How to Make Chocolate
Behind her simple yet colorful house, I walked down to covered area where Maria works to turn the raw products into my favorite treats. First, I sample the cacao seeds fresh from the pod and experience a completely different taste and texture. The seeds remind me of a tart banana, almost lemony and look nothing like chocolate.
Maria dries the cacao seeds before roasting them. Then she pounds and sifts the seeds to remove the flavorful nibs. The nibs are molded and eventually grated with cinnamon and raw sugar for a Dominican cocoa powder. I got the opportunity to taste the fresh cocoa powder—a must-do for the chocolate lover.
Coffee requires less steps. The Christmas red-colored beans are dried for days then roasted to a deep chocolate brown before grinding. The best part – I sampled a hot chocolate, fresh coffee and pineapple from Maria’s trees.

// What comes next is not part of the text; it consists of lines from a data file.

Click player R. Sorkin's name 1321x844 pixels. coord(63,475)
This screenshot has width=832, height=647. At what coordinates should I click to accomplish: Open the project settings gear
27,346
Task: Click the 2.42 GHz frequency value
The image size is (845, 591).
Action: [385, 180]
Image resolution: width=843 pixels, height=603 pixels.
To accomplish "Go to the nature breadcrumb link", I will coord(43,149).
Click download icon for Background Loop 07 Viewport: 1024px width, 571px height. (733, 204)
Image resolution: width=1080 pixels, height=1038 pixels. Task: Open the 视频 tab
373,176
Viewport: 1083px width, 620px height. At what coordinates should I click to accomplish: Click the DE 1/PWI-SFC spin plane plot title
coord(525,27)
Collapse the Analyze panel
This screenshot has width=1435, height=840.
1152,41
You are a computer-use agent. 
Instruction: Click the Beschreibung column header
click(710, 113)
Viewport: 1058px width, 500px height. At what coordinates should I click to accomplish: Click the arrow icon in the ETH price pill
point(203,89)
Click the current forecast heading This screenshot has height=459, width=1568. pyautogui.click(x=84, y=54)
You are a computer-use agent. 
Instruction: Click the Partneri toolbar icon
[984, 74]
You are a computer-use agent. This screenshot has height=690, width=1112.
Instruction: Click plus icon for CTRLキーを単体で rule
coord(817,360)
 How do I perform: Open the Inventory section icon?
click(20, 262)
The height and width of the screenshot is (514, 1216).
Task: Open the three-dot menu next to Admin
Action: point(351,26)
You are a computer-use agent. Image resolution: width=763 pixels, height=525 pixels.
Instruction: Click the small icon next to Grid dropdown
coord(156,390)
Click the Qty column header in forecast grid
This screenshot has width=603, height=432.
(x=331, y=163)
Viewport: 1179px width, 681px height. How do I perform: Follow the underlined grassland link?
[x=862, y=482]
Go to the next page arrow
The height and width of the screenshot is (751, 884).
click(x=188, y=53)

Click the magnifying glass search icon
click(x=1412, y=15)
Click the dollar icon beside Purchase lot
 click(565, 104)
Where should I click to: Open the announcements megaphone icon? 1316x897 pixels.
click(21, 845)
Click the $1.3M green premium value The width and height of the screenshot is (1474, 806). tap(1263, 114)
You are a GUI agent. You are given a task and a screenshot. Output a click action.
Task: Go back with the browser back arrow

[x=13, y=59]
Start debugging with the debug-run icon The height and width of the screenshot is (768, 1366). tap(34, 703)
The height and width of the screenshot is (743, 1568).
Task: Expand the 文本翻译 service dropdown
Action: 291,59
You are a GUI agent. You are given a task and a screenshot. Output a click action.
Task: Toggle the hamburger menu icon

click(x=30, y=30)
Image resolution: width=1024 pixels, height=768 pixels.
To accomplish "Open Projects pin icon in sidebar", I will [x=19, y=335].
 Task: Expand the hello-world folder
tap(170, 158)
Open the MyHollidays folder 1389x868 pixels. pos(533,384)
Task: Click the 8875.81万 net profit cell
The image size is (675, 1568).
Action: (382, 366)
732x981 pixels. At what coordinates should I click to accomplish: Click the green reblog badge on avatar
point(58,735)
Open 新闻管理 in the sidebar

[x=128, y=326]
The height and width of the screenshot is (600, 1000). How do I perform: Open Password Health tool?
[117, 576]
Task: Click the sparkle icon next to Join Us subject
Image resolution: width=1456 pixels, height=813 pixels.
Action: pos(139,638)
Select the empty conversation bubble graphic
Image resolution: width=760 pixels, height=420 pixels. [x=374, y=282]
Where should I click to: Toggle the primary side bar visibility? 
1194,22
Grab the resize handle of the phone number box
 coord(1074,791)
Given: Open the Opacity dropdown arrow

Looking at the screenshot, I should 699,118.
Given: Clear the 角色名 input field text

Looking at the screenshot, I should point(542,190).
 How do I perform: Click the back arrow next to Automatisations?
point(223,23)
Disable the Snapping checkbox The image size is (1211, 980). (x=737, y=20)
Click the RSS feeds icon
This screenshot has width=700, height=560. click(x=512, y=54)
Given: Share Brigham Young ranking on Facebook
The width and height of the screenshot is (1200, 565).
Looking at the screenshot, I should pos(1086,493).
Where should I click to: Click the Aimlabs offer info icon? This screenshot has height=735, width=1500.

Not only did I find cacao and coffee plants, her land blooms with tropical flowers and chickens run around eating bugs. Maria’s House is a popular stop for families wanting to learn more about the cultural heritage of the Dominican Republic.
Zip line Adventures in the Dominican Republic
Runners Adventures offers a zip line course through their canopy of rain forest trees. Twelve zip lines connect 18 platforms for a ride of a lifetime; thrill searchers even fly over a small river.
Certified by the Association of Challenge Course Technology, safety is paramount at the Zip Line Adventures. Kids have to be 6-years-old and 44 pounds to ride and adults have weight restrictions too.
Learning about Sugar Cane, Rum and Cigars
The Dominican Republic, on the second largest Caribbean island after Cuba, is an important agricultural center. Sugar cane is the largest crop harvested in the Dominican Republic and my Runners Adventure tour explained the production process.
As I walked through a field of towering sugar cane plants, I imaged a machete-wielding farmhand harvesting the cane and dragging it to a pair of oxen. Traditionally, oxen drove the sugar cane press to extract the juice. Before moving on, I sampled the raw sugar cane juice that’s sweet yet not syrupy.
The next stop on the tour was a series of boilers where the sugary juice reduces to molasses, a sweetener. Allowed to ferment, molasses turns to rum after distilling, another important product of the Dominican Republic.
Next to the sugar cane fields, I watched a demonstration of traditional cigar making. With a combination of local and imported tobacco leaves, the cigar maker rolls the leaves into some of the best cigars in the world.
Punta Cana is world famous for its sugar-white sand beaches with water the color of purest turquoise. Hotels line the majority of the beaches in the Dominican Republic, except for Macao Beach.
Macao Beach offers straw-colored sand dotted with palm trees, perfect for sunbathing. A beach for beach-lovers, I found a surf camp and several huts offering seafood and drinks.
Getting to Runners Adventures
Runners Adventures picks up their guests from the lobby of their resort, a convenient feature for travelers without rental cars. Depending on the adventure, guests will ride in an open air safari truck or smaller air-conditioned tour bus.
I consider driving up-and-down mountain roads part of the adventure. Kids should love the bumpy ride along the unpaved roads.
Tips from a Traveling Mom:
- Runners Adventures is also called Bavaro Adventures, the original company name.
- Kids are welcome though strollers might be difficult to navigate in the hilly terrain on the typical excursion.
- Monkeys are sensitive to insect repellent so it can’t be worn in the monkey compound.
- The Monkeyland tour is not recommended for people with peanut allergies.
- My school age kids 9, 12 and 14 would love the Monkeyland though it might be intimidating for timid preschoolers or babies.
- For a Runners Adventures tour, I recommend wearing hiking sandals and clothes that can get dirty.
- Rain can be encountered at anytime in the rain forest.